The final speaker is Katrice Bridges Copeland, from Penn State Dickinson School of Law, who is speaking about “The Crime of Being in Charge: Executive Culpability and Collateral Consequences.”
Katrice picks up where Patrick left off, focusing on the collateral consequences of criminal conviction, and in particular, HHS OIG’s exclusion of health care executives from federal health care programs for up to 20 years upon a misdemeanor conviction related to fraud. (She notes that there has been some question about whether a misdemeanor conviction without a mens rea requirement counts as “convicted of misdemeanor related to fraud,” but it has been interpreted to include such conviction, so she will assume that is the case for purposes of today’s talk.)

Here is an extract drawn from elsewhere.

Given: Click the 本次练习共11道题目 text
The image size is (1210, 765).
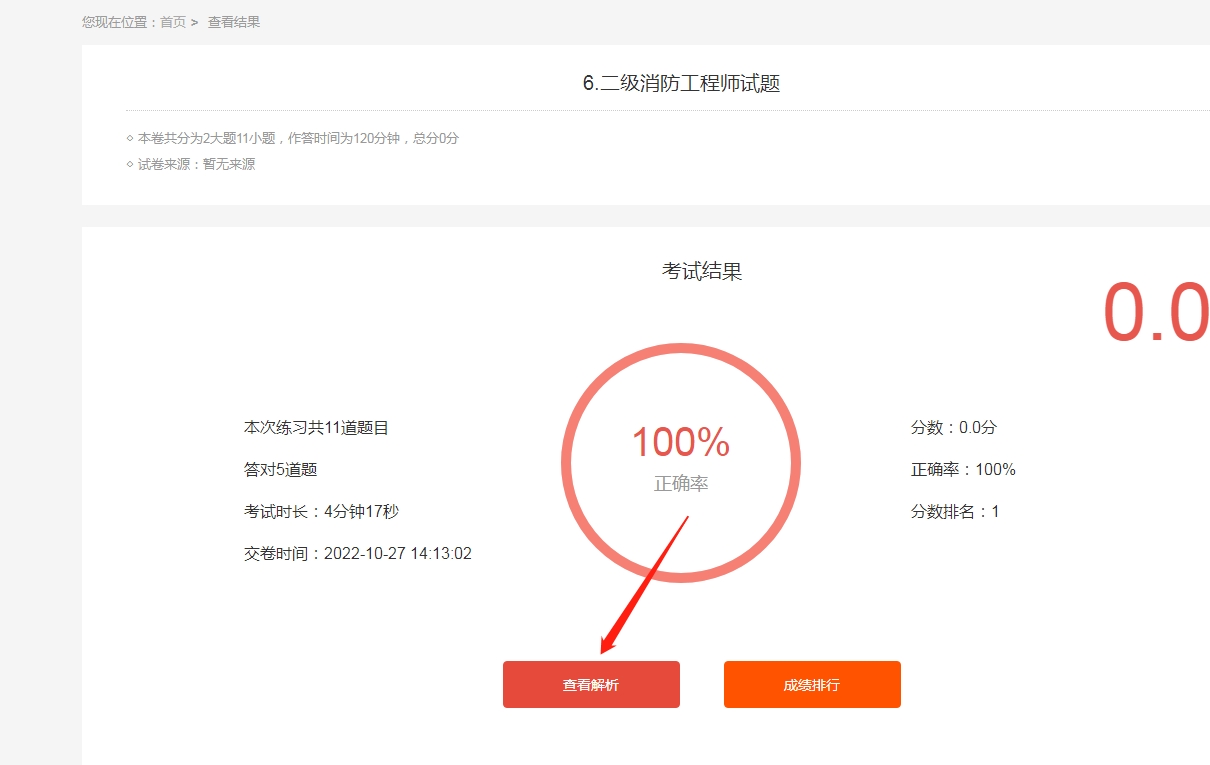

Katrice’s concern is that such exclusion is disproportionate to the harm the executives have actually inflicted. The baseline length of debarment is three years, with discretion to increase that term if aggregating factors are found to have been present. Katrice argues that there shouldn’t be debarment beyond the three-year baseline absent a showing of moral blameworthy conduct that occurred, such as misbranding with the intent to deceive. Generally, corporations can’t employ excluded executives without jeopardizing their own health care activities, so exclusion basically means that these executives can’t work in health care, and reentry thereafter is hard because their experience will be stale.
The problem with exclusions being significantly longer than three years, she says, is that their purpose is to protect federal health care programs from unscrupulous people; the goal is not punishment. Yet when the period of exclusion departs so far from three years based on acts and intent of third parties, it looks more punitive than remedial. If the government is serious about protecting health care programs from these people, then they should target executives with the closest connection to harm. And if the government isn’t going to do that, then just as criminal punishment has to be proportionate to the harm inflicted, so too should exclusion be proportionate to the harm inflicted. The government has sought a 20-year exclusion in a case where there was no knowledge on the part of the executive (later reduced to 12 years). That, she says, seems grossly disproportionate. The question we should be asking is whether acts of the subordinate are fairly attributable to the executive. That might be the case, for example, where the executive received a warning letter or where a compliance officer brought the violation to the executive’s attention, or where they’re the direct supervisor of the subordinate.